**EXERCISE BRIEF**
Your task is to retype, exactly and only, the lines from the one containing "How do I perform: Click" to the final line of the entries, leaving out all pictures.

**SUPPLIED ENTRIES**
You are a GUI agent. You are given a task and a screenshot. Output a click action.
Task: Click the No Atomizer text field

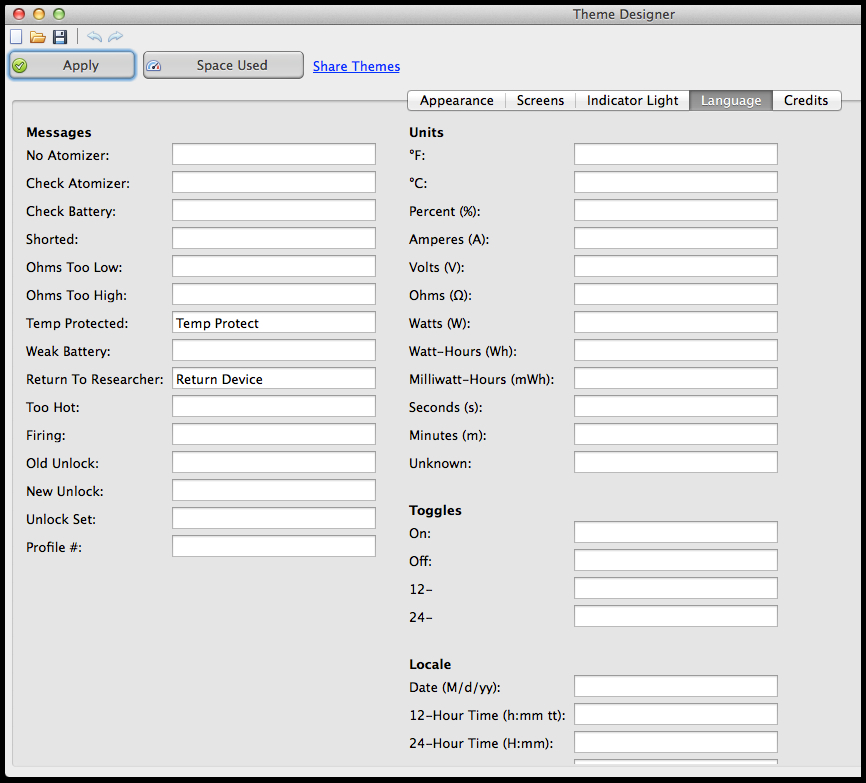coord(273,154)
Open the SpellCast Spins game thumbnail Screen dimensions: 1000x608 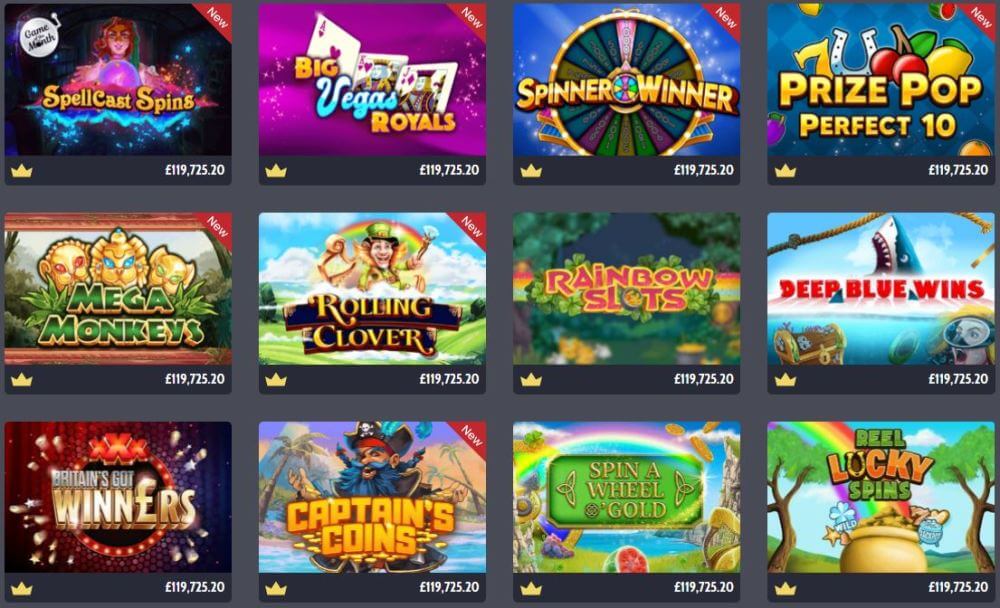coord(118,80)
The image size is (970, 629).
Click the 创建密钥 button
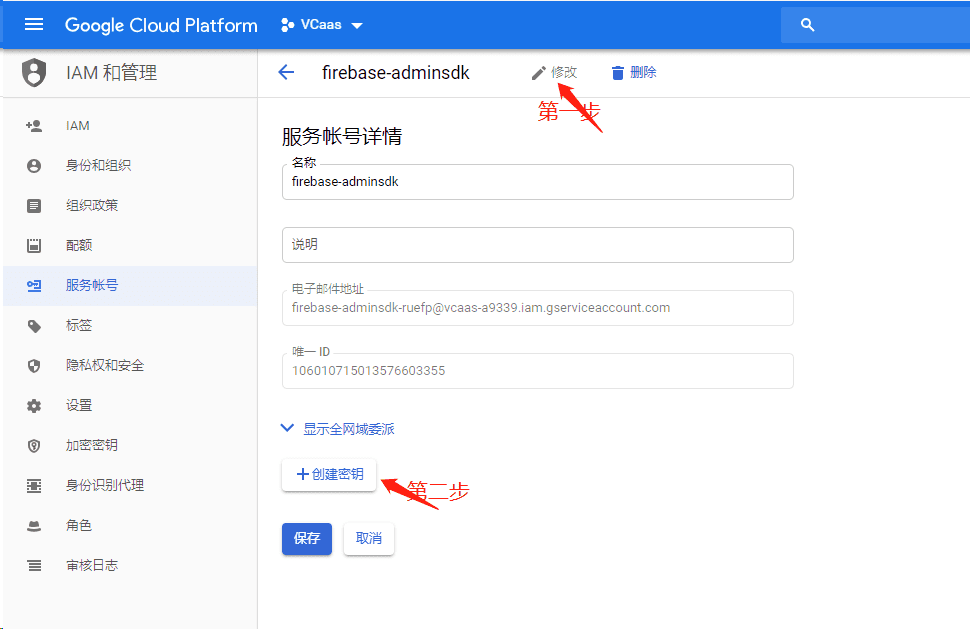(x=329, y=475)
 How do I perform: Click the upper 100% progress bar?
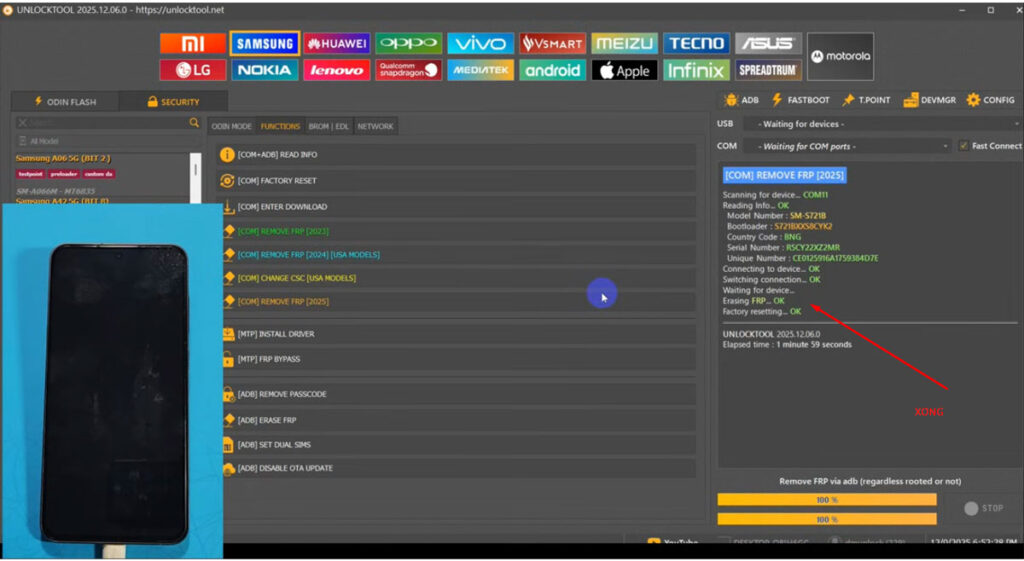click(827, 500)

**OUTPUT FOR THIS TASK**
 How do I perform: Click the upper 100% progress bar?
click(827, 500)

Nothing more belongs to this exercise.